Diet through the menopause

Changing your diet, is one way many individuals try and help their symptoms.  There is not one size fits all and different foods and supplements affect different women in different ways. Always remember that you should contact a professional for advice if you are taking prescription medicine and wish to take supplements, due to interactions.

Carbohydrates

Did you know that as you move through menopause you become more sensitive to carbohydrates? Your body simply can’t process them as well anymore so you need to eat less of them. Gaining fat on your belly is a key sign that your body is not using carbs as it used to.

Whilst you still need carbs since it’s one of the main sources of fuel for the brain and during exercise, you should choose quality carbohydrates concentrating on those in fruit, vegetable and wholemeal products rather than white bread, pasta and rice, since these will also provide your daily requirements of nutrients and fibre. Not only do you need to choose more carefully which carbs to eat, you need to think about WHEN you will eat them too, generally your body will burn more carbs in the morning than is can later in the day, so it’s better to them at breakfast and lunch than in the evening. 

Fibre

Another reason to consume more fibre, is that fibre absorbs the oestrogen, which relieves hot flashes by reducing the amount of oestrogen reabsorbed from bile salts released into the intestine to be mixed with stool. It is recommended that women should be consuming 25-30 grams of fibre daily. Enjoy fibre-rich foods throughout the day such as whole grain breads and cereals, apples, pears, broccoli and cauliflower.

Protein

As you enter peri-menopause, your estrogen levels start to fluctuate and they drop, remaining low as you move through menopause. As a direct result, your body uses the protein that you eat less effectively than it used to. Increasing the amount of protein you eat in your diet can really help especially if you exercise – as long as you also do some high-intensity/resistance training too.

It’s not just about eating any old protein though – the quality of it, and also when you eat it, are important.

Some key changes you can make are:

  • Eat good quality protein, particularly foods that are rich in leucine, such as beef, tuna, kidney beans, salmon, plain Greek yogurt, seeds (squash and pumpkin), eggs, haddock, lentils, peanuts and cheese (especially cottage cheese and parmesan)
  • Mix up the types of protein you eat for best results

The good news is that if you increase the amount of protein in your diet and match it with some high-impact / resistance training, you should see changes to your body composition too (it will help burn fat) and any sugar- spikes in your blood will be levelled out.

There’s also some research to show that it can help reduce brain fog too. It’s winner all round!

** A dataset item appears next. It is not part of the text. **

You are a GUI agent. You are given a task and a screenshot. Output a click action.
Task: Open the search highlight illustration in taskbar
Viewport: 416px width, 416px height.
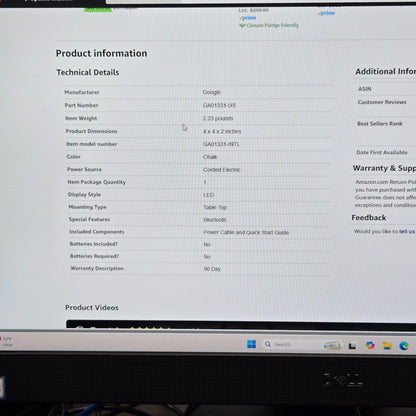pos(333,345)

Foods  where research has shown may have some benefit 

Soy

In Asia, where the diet contains high amounts of tofu, miso, lentils and soy sauce, only 14% of menopausal women experience hot flushes. In the western world, hot flushes affect over 80% of menopausal women. Some research has shown that soy throughout life is beneficial not just at the time of menopause, the quality of the soy is also important, fermented products such as soy, miso, tofu are superior products and avoid processed alternative soy meats.  By taking a plant oestrogen which is found in soy, it competes in the body for the stronger body oestrogen for absorption, reducing the overall uptake in the body of these stronger oestrogen.

Omega 3

Ensure you are eating adequate amounts of Omega 3 in your diet from oily fish and flaxseed (highest amounts), avocados, free range eggs. An imbalance in essential fatty acids contributes to disease risk and menopausal symptoms.

Calcium

The National Institutes of Health recommends that  post menopausal women get 1,200 mg of calcium daily. Calcium cleanses excess oestrogen from the liver, making this nutrient vital in reducing hot flashes. Calcium-rich foods include milk, yogurts and cheeses. In addition post menopause due to the reduction of oestrogen in the body women, women are less able to absorb calcium and therefore require greater amounts. Foods rich in calcium include, diary products, broccoli, and kale.  Some people may think taking a strong one a day supplement may solve this problem however with calcium it has been found that the higher the dose the less you will absorb so two doses of 500mg will be far more effective than one dose of 1000mg. In addition there has been no evidence to show that calcium supplements reduce the risk of fractures as you age, and are currently not recommended, unless you have a diet that is low in calcium.

Vitamin D

Vitamin D is essential for calcium absorption, vitamin D is now frequently seen as a common deficiency in the Northern Hemisphere, both due to lack of sun, covering up with sun tan lotion as soon as we do have any sun and reducing our fat intake, vitamin D is fat soluble and this fat helps the body absorb the vitamin.

Herbs

There are also a number of herbs that may help reduce menopausal symptoms, such as black cohosh and soy isoflavones, but each herbs helps with different symptoms, so please seek nutritional advice according to your symptoms and seek the advice of a trained herbalist to make sure you are taking the correct dose,  in addition many herbs and supplements interact with both prescribed and over the counter medications so its essential to check that there are no contraindications.